- _WHAT IS REQUIRED_
Transcribe every record exactly, omitting none.

[[ DATA RECORDS, beginning ]]

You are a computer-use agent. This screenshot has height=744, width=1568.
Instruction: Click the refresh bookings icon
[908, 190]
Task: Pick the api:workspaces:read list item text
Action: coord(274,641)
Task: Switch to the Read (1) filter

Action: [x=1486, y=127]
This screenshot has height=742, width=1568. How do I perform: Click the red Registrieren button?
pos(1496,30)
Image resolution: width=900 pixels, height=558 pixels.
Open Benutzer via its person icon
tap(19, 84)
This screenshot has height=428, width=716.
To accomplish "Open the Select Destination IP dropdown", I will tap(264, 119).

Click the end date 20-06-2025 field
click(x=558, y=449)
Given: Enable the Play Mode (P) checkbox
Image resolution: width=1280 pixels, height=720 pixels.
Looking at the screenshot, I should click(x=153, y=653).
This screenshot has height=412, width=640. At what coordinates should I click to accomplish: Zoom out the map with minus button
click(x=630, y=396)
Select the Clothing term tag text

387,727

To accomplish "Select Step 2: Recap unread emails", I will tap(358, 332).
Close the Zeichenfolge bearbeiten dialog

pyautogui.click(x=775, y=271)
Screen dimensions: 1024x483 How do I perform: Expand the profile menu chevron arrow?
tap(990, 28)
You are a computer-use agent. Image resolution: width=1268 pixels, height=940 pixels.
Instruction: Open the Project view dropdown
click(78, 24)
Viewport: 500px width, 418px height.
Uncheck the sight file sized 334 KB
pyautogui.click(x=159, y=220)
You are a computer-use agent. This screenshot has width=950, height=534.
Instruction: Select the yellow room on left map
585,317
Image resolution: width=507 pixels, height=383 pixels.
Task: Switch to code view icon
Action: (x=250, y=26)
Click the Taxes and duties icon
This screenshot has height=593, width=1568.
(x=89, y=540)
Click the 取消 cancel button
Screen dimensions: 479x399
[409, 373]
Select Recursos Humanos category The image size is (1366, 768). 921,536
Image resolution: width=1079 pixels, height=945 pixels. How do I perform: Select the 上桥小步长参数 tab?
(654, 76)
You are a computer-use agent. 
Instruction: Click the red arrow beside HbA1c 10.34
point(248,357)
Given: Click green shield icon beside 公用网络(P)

[[ DATA RECORDS, end ]]

- _RESULT OF THE EXERCISE_
You are a computer-use agent. This screenshot has height=744, width=1568.
Instruction: Click the refresh bookings icon
[908, 190]
Task: Pick the api:workspaces:read list item text
Action: coord(274,641)
Task: Switch to the Read (1) filter

Action: [x=1486, y=127]
This screenshot has height=742, width=1568. How do I perform: Click the red Registrieren button?
pos(1496,30)
Image resolution: width=900 pixels, height=558 pixels.
Open Benutzer via its person icon
tap(19, 84)
This screenshot has height=428, width=716.
To accomplish "Open the Select Destination IP dropdown", I will tap(264, 119).

Click the end date 20-06-2025 field
click(x=558, y=449)
Given: Enable the Play Mode (P) checkbox
Image resolution: width=1280 pixels, height=720 pixels.
Looking at the screenshot, I should click(x=153, y=653).
This screenshot has height=412, width=640. At what coordinates should I click to accomplish: Zoom out the map with minus button
click(x=630, y=396)
Select the Clothing term tag text

387,727

To accomplish "Select Step 2: Recap unread emails", I will tap(358, 332).
Close the Zeichenfolge bearbeiten dialog

pyautogui.click(x=775, y=271)
Screen dimensions: 1024x483 How do I perform: Expand the profile menu chevron arrow?
tap(990, 28)
You are a computer-use agent. Image resolution: width=1268 pixels, height=940 pixels.
Instruction: Open the Project view dropdown
click(78, 24)
Viewport: 500px width, 418px height.
Uncheck the sight file sized 334 KB
pyautogui.click(x=159, y=220)
You are a computer-use agent. This screenshot has width=950, height=534.
Instruction: Select the yellow room on left map
585,317
Image resolution: width=507 pixels, height=383 pixels.
Task: Switch to code view icon
Action: (x=250, y=26)
Click the Taxes and duties icon
This screenshot has height=593, width=1568.
(x=89, y=540)
Click the 取消 cancel button
Screen dimensions: 479x399
[409, 373]
Select Recursos Humanos category The image size is (1366, 768). 921,536
Image resolution: width=1079 pixels, height=945 pixels. How do I perform: Select the 上桥小步长参数 tab?
(654, 76)
You are a computer-use agent. 
Instruction: Click the red arrow beside HbA1c 10.34
point(248,357)
Given: Click green shield icon beside 公用网络(P)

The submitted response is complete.